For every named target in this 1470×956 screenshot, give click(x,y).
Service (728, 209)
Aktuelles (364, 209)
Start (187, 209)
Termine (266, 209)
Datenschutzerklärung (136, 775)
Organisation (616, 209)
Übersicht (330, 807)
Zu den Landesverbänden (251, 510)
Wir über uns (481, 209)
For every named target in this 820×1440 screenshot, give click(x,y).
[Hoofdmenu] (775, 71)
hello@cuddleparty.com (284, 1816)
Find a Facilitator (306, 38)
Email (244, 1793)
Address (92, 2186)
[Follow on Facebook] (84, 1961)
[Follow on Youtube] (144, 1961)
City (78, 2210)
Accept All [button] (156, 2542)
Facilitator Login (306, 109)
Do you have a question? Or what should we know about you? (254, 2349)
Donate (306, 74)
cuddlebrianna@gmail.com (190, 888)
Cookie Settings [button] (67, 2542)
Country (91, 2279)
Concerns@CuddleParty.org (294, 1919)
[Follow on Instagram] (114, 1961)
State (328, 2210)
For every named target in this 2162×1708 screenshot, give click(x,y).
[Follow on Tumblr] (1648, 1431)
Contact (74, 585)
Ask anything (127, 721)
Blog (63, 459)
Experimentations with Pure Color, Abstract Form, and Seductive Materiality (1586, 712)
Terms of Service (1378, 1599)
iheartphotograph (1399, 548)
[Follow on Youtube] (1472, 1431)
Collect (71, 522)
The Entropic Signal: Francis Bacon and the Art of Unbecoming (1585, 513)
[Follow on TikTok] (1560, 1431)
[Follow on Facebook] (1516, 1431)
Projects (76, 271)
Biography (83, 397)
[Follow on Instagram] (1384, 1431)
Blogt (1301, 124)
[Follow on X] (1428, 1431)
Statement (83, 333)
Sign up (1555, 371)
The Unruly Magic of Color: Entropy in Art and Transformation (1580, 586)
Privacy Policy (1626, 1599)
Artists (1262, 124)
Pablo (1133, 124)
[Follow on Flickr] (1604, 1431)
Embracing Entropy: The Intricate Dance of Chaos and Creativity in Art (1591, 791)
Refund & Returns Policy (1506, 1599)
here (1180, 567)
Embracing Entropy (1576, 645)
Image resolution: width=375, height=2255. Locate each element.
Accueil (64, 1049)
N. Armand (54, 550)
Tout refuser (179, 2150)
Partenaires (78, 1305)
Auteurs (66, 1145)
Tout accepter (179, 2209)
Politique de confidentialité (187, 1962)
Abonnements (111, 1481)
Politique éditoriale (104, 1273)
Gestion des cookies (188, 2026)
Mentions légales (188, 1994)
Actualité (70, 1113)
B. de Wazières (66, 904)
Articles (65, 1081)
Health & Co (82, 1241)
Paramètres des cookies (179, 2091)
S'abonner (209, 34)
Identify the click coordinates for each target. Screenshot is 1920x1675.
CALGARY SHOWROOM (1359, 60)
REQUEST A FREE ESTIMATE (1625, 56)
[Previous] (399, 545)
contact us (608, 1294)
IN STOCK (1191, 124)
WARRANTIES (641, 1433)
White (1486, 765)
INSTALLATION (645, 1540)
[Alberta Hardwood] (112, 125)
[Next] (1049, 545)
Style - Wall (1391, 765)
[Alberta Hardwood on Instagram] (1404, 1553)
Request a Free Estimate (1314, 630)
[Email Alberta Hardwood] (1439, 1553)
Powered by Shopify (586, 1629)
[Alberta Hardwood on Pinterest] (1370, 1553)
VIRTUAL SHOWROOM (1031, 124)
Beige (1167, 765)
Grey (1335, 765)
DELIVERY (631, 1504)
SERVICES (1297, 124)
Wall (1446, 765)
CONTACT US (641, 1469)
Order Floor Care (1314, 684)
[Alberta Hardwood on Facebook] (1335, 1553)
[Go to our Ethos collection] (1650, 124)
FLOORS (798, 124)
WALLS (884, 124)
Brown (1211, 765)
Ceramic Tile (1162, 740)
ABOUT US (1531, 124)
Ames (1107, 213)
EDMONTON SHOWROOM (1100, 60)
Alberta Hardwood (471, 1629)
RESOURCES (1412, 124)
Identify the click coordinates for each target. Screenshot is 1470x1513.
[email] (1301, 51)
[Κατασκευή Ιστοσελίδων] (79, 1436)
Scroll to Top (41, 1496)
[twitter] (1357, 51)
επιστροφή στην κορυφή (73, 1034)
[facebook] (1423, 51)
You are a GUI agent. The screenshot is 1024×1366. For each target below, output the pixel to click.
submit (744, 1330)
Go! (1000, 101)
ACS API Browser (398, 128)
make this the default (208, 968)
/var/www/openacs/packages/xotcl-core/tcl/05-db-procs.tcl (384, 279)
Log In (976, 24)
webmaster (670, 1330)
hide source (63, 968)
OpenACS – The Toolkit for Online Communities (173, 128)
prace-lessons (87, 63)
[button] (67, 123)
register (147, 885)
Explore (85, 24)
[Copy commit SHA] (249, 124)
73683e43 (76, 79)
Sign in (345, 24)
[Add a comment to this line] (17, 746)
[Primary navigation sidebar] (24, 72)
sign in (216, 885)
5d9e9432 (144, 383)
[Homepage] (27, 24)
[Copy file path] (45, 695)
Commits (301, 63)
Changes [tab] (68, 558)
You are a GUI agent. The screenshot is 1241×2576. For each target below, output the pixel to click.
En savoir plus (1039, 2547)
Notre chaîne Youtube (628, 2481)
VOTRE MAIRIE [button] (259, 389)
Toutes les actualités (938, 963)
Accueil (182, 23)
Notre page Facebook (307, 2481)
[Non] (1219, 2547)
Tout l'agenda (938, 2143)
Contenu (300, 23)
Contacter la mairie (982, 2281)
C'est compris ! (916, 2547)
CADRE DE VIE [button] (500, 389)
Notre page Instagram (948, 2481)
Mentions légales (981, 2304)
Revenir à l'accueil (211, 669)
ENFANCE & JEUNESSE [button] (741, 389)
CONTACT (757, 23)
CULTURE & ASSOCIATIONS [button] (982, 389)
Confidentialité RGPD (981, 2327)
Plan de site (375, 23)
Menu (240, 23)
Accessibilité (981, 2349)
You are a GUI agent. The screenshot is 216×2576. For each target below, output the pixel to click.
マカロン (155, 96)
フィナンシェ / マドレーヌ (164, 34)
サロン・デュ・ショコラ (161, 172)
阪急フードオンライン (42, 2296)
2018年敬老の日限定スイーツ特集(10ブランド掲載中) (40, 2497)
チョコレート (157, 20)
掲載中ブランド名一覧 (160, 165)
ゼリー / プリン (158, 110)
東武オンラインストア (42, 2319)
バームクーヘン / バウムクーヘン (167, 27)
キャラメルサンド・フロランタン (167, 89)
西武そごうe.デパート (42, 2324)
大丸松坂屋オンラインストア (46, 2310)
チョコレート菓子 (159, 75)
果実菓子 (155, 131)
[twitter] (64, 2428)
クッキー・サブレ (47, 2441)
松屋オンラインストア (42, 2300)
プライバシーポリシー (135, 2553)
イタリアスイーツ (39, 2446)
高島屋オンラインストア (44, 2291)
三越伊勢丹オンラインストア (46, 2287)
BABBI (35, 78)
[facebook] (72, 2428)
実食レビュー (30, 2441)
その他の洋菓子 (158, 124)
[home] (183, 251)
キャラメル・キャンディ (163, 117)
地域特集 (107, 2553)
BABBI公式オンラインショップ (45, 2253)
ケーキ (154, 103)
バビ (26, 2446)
++++++++++++++++++++
:: PROBLEM STATEMENT ::
Looking at the records above, return exactly the lines from the line with "Brown (1211, 765)" to the line with "[facebook] (1423, 51)", both ends included.

:: TASK OUTPUT ::
Brown (1211, 765)
Ceramic Tile (1162, 740)
ABOUT US (1531, 124)
Ames (1107, 213)
EDMONTON SHOWROOM (1100, 60)
Alberta Hardwood (471, 1629)
RESOURCES (1412, 124)
Identify the click coordinates for each target. Screenshot is 1470x1513.
[email] (1301, 51)
[Κατασκευή Ιστοσελίδων] (79, 1436)
Scroll to Top (41, 1496)
[twitter] (1357, 51)
επιστροφή στην κορυφή (73, 1034)
[facebook] (1423, 51)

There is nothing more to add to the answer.